TASK DATA
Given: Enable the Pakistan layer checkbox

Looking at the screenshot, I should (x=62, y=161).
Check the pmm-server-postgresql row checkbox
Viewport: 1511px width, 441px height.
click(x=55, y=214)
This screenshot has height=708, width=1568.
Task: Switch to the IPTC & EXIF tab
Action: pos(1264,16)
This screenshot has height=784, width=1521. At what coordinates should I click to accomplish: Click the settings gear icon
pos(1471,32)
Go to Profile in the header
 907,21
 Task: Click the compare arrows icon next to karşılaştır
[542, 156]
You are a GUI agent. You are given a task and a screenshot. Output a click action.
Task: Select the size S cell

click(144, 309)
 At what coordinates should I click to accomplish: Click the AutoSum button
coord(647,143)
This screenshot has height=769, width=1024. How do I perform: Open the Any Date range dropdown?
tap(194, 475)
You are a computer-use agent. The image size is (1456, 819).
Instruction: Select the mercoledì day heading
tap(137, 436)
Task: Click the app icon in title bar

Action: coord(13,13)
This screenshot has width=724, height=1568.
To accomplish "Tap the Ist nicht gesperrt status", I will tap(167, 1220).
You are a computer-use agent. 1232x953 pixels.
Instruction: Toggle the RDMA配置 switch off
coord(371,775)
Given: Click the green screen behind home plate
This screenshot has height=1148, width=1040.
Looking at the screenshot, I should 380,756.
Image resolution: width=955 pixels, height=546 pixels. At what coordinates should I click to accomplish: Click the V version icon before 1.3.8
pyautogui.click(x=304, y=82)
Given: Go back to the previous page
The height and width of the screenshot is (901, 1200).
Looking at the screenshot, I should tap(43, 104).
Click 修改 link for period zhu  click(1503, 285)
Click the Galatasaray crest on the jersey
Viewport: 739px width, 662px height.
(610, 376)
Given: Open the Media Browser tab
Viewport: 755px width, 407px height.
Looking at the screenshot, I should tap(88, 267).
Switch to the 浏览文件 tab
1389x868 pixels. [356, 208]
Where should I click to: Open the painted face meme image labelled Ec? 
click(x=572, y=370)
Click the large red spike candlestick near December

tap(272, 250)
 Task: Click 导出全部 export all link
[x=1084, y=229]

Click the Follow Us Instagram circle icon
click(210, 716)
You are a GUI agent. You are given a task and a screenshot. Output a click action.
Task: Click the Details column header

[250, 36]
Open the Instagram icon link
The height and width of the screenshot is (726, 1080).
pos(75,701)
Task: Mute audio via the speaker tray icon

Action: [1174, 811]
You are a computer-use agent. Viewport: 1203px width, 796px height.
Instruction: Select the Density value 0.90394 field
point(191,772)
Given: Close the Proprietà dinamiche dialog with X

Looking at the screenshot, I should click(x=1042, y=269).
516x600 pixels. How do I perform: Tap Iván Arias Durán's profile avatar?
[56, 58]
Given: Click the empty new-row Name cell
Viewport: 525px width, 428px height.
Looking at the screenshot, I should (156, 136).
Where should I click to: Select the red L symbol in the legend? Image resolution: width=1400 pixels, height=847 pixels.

YOUR GOAL
Find every line in the data above that contains the string "link", treating uppercase and lowercase letters as different, and copy each of those lines in full.

RESULT BELOW
Click 修改 link for period zhu  click(1503, 285)
 Task: Click 导出全部 export all link
Open the Instagram icon link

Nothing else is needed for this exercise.